*** Begin section ***

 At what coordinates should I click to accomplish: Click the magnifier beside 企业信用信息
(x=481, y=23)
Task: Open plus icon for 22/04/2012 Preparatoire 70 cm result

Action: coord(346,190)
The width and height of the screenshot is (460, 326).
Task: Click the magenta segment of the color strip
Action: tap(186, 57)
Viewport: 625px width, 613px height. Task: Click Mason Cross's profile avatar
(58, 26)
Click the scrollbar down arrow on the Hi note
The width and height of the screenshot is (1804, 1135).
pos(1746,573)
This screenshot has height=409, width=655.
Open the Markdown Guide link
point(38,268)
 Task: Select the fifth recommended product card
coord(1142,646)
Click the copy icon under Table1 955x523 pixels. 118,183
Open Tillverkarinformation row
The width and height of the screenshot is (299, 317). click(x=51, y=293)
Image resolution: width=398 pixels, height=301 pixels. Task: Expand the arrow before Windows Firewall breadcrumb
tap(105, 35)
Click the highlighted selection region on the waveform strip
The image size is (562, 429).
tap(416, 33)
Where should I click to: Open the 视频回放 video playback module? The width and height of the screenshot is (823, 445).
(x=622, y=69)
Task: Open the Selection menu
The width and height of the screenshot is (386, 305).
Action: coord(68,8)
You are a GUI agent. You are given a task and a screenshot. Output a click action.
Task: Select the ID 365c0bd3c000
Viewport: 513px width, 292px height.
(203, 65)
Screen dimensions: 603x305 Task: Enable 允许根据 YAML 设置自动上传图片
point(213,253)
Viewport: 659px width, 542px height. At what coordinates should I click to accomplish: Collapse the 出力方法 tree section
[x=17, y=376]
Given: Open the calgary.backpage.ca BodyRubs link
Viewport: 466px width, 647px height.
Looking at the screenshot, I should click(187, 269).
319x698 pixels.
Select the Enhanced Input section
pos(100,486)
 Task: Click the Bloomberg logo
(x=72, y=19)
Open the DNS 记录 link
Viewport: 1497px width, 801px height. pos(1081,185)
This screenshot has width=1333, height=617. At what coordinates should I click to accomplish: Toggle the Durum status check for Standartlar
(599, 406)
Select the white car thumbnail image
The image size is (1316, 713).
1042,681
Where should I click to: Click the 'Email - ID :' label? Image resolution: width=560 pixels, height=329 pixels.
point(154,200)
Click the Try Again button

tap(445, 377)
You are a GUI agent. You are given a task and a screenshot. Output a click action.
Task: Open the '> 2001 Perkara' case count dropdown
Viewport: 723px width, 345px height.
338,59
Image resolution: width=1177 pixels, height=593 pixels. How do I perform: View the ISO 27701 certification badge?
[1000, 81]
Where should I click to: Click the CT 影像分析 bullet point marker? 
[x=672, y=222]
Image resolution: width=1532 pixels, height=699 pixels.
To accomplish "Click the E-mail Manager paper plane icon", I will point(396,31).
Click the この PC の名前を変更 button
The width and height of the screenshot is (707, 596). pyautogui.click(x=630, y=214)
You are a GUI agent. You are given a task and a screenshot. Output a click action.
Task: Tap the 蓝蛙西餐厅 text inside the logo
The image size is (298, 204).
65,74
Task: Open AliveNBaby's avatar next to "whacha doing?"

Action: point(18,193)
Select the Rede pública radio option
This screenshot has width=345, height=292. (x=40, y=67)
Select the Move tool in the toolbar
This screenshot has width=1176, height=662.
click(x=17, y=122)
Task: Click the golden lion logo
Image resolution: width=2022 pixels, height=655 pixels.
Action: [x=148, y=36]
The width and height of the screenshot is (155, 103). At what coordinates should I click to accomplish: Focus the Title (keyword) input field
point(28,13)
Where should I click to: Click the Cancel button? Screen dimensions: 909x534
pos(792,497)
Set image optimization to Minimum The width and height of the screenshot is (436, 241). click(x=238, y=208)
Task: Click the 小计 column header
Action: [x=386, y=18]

*** End section ***

Problem to solve:
Having read the records above, print them out again exactly.

Your solution:
 At what coordinates should I click to accomplish: Click the magnifier beside 企业信用信息
(x=481, y=23)
Task: Open plus icon for 22/04/2012 Preparatoire 70 cm result

Action: coord(346,190)
The width and height of the screenshot is (460, 326).
Task: Click the magenta segment of the color strip
Action: tap(186, 57)
Viewport: 625px width, 613px height. Task: Click Mason Cross's profile avatar
(58, 26)
Click the scrollbar down arrow on the Hi note
The width and height of the screenshot is (1804, 1135).
pos(1746,573)
This screenshot has height=409, width=655.
Open the Markdown Guide link
point(38,268)
 Task: Select the fifth recommended product card
coord(1142,646)
Click the copy icon under Table1 955x523 pixels. 118,183
Open Tillverkarinformation row
The width and height of the screenshot is (299, 317). click(x=51, y=293)
Image resolution: width=398 pixels, height=301 pixels. Task: Expand the arrow before Windows Firewall breadcrumb
tap(105, 35)
Click the highlighted selection region on the waveform strip
The image size is (562, 429).
tap(416, 33)
Where should I click to: Open the 视频回放 video playback module? The width and height of the screenshot is (823, 445).
(x=622, y=69)
Task: Open the Selection menu
The width and height of the screenshot is (386, 305).
Action: coord(68,8)
You are a GUI agent. You are given a task and a screenshot. Output a click action.
Task: Select the ID 365c0bd3c000
Viewport: 513px width, 292px height.
(203, 65)
Screen dimensions: 603x305 Task: Enable 允许根据 YAML 设置自动上传图片
point(213,253)
Viewport: 659px width, 542px height. At what coordinates should I click to accomplish: Collapse the 出力方法 tree section
[x=17, y=376]
Given: Open the calgary.backpage.ca BodyRubs link
Viewport: 466px width, 647px height.
Looking at the screenshot, I should click(187, 269).
319x698 pixels.
Select the Enhanced Input section
pos(100,486)
 Task: Click the Bloomberg logo
(x=72, y=19)
Open the DNS 记录 link
Viewport: 1497px width, 801px height. pos(1081,185)
This screenshot has width=1333, height=617. At what coordinates should I click to accomplish: Toggle the Durum status check for Standartlar
(599, 406)
Select the white car thumbnail image
The image size is (1316, 713).
1042,681
Where should I click to: Click the 'Email - ID :' label? Image resolution: width=560 pixels, height=329 pixels.
point(154,200)
Click the Try Again button

tap(445, 377)
You are a GUI agent. You are given a task and a screenshot. Output a click action.
Task: Open the '> 2001 Perkara' case count dropdown
Viewport: 723px width, 345px height.
338,59
Image resolution: width=1177 pixels, height=593 pixels. How do I perform: View the ISO 27701 certification badge?
[1000, 81]
Where should I click to: Click the CT 影像分析 bullet point marker? 
[x=672, y=222]
Image resolution: width=1532 pixels, height=699 pixels.
To accomplish "Click the E-mail Manager paper plane icon", I will point(396,31).
Click the この PC の名前を変更 button
The width and height of the screenshot is (707, 596). pyautogui.click(x=630, y=214)
You are a GUI agent. You are given a task and a screenshot. Output a click action.
Task: Tap the 蓝蛙西餐厅 text inside the logo
The image size is (298, 204).
65,74
Task: Open AliveNBaby's avatar next to "whacha doing?"

Action: point(18,193)
Select the Rede pública radio option
This screenshot has width=345, height=292. (x=40, y=67)
Select the Move tool in the toolbar
This screenshot has width=1176, height=662.
click(x=17, y=122)
Task: Click the golden lion logo
Image resolution: width=2022 pixels, height=655 pixels.
Action: [x=148, y=36]
The width and height of the screenshot is (155, 103). At what coordinates should I click to accomplish: Focus the Title (keyword) input field
point(28,13)
Where should I click to: Click the Cancel button? Screen dimensions: 909x534
pos(792,497)
Set image optimization to Minimum The width and height of the screenshot is (436, 241). click(x=238, y=208)
Task: Click the 小计 column header
Action: [x=386, y=18]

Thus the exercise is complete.